To mark, its Jubilee year, here are some of London's most significant Pride moments.

27 November 1970
The first-ever gay rights rally takes place in Highbury Fields, London; it’s considered a watershed moment for LGBT rights. (In 2000, a plaque was unveiled to honour the march.)

1 July 1972
The first official UK Gay Pride Rally attracts 1,000 people marching from Hyde Park to Trafalgar Square (the date was chosen to mark the anniversary of New York’s 1969 Stonewall riots which saw the LGBT community rise up against police raids in the city).  

1981
The Pride march is moved to Huddersfield for one year only in support of the local Gemini Club.  

1983
The procession is renamed Lesbian and Gay Pride.

1988
The divisive Section 28 is introduced stopping teachers from “promoting” gay relationships in school. It leads to the formation of LGBT rights group, Stonewall. It is repealed in 2003.

1996
Following a vote by members of the Pride Trust, the event is renamed Lesbian, Gay, Bisexual and Transgender Pride and becomes the largest free music festival in Europe.

2004
Pride in London is formed and a political rally takes place after each annual march.

2013
In 2013, Parliament passes the Marriage (Same Sex Couples) Act which introduces civil marriage for same-sex couples in England and Wales. The first same-sex marriages in England and Wales take place in March 2014.

September 2016
Paddington Central unveils its tribute to local-born hero, Alan Turing, the pioneer of modern computing who broke the Enigma code in WWII and saved thousands of lives as a result.
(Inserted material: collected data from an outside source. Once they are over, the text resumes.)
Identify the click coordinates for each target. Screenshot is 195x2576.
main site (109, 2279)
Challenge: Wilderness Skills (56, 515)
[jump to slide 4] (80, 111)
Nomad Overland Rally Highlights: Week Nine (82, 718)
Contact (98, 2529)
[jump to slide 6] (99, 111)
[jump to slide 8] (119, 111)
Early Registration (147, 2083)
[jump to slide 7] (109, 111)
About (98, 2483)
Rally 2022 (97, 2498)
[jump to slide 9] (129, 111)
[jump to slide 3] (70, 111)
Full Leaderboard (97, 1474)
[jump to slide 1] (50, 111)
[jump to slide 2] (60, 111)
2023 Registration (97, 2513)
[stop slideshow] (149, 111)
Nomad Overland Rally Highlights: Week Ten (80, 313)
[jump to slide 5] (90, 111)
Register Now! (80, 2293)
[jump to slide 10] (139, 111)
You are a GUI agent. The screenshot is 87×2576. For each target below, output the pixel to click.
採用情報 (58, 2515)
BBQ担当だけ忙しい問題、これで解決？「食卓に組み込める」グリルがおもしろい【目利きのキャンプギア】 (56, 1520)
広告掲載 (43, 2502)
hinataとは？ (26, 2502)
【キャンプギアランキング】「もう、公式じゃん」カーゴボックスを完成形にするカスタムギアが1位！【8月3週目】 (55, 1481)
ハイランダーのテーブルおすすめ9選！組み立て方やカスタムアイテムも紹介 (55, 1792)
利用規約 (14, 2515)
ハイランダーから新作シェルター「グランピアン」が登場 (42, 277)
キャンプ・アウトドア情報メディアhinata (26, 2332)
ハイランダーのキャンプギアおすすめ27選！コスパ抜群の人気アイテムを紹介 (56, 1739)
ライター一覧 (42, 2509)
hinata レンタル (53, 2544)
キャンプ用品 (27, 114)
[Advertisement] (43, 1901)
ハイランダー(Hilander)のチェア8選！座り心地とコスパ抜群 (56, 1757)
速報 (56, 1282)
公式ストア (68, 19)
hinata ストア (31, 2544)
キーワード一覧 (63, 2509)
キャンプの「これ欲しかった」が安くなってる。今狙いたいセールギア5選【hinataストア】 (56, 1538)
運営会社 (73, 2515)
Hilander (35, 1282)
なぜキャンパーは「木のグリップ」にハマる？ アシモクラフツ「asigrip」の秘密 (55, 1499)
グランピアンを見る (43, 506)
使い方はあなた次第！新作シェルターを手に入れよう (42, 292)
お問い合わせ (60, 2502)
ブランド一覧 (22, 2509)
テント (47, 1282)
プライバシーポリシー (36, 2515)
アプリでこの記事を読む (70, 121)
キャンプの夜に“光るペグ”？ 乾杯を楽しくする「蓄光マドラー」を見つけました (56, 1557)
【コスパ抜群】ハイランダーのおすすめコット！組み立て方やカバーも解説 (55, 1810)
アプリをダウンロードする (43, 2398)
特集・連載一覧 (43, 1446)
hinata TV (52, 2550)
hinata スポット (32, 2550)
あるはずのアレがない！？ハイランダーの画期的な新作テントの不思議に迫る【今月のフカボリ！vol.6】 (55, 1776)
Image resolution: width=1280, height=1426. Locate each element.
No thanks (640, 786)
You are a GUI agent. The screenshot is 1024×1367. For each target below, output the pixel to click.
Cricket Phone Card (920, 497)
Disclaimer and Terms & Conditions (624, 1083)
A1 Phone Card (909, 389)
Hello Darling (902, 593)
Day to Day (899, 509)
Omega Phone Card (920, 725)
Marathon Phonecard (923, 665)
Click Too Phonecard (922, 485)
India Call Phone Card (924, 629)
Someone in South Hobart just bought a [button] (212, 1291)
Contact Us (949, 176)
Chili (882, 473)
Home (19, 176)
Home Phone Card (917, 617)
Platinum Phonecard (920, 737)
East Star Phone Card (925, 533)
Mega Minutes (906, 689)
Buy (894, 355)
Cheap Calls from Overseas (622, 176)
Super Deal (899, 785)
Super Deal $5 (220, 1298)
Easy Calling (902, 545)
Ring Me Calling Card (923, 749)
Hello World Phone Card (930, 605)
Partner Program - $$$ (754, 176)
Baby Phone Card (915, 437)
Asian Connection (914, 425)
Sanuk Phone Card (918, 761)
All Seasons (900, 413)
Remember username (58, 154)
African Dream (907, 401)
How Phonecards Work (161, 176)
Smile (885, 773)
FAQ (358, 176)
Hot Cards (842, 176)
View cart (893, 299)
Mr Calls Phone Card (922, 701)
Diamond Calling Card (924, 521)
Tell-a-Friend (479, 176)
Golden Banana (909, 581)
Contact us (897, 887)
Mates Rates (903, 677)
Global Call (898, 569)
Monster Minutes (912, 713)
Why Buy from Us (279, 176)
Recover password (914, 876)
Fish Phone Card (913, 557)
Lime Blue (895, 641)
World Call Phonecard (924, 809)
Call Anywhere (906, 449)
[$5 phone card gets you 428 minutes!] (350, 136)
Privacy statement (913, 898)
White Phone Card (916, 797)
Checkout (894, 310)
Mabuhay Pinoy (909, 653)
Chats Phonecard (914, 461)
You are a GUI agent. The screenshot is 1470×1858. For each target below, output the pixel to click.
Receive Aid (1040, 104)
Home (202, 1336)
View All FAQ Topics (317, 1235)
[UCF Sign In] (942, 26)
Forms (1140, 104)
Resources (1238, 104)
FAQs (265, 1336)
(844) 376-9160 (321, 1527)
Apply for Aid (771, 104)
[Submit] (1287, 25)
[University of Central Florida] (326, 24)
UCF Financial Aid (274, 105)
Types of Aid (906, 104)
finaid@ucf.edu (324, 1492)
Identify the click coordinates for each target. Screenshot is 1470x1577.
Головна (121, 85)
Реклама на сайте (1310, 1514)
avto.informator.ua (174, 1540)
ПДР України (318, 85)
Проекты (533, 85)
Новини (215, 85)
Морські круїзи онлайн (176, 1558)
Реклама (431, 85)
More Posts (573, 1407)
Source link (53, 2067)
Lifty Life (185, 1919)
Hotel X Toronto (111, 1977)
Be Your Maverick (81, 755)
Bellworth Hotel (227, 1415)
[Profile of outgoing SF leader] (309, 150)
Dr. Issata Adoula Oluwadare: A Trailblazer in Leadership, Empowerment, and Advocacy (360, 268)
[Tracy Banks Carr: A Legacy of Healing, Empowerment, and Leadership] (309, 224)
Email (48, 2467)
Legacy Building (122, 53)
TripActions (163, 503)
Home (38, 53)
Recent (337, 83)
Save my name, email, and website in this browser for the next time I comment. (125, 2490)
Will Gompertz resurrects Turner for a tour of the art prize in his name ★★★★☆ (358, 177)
The public artwork entitled Message From The Unseen World, features holes and LEDs which reveal hidden words. (Turing was believed to have committed suicide after being charged with gross indecency in 1952; in 2013, he received a royal pardon.)

8 July 2017
Celebrating 50 years since homosexuality was decriminalised in England and Wales, 26,000 people join the Pride parade through London with a theme of ‘Love Happens Here’.

June-July 2019
Broadgate will be hosting events to mark the Jubilee and celebrate 50 incredible years of Pride.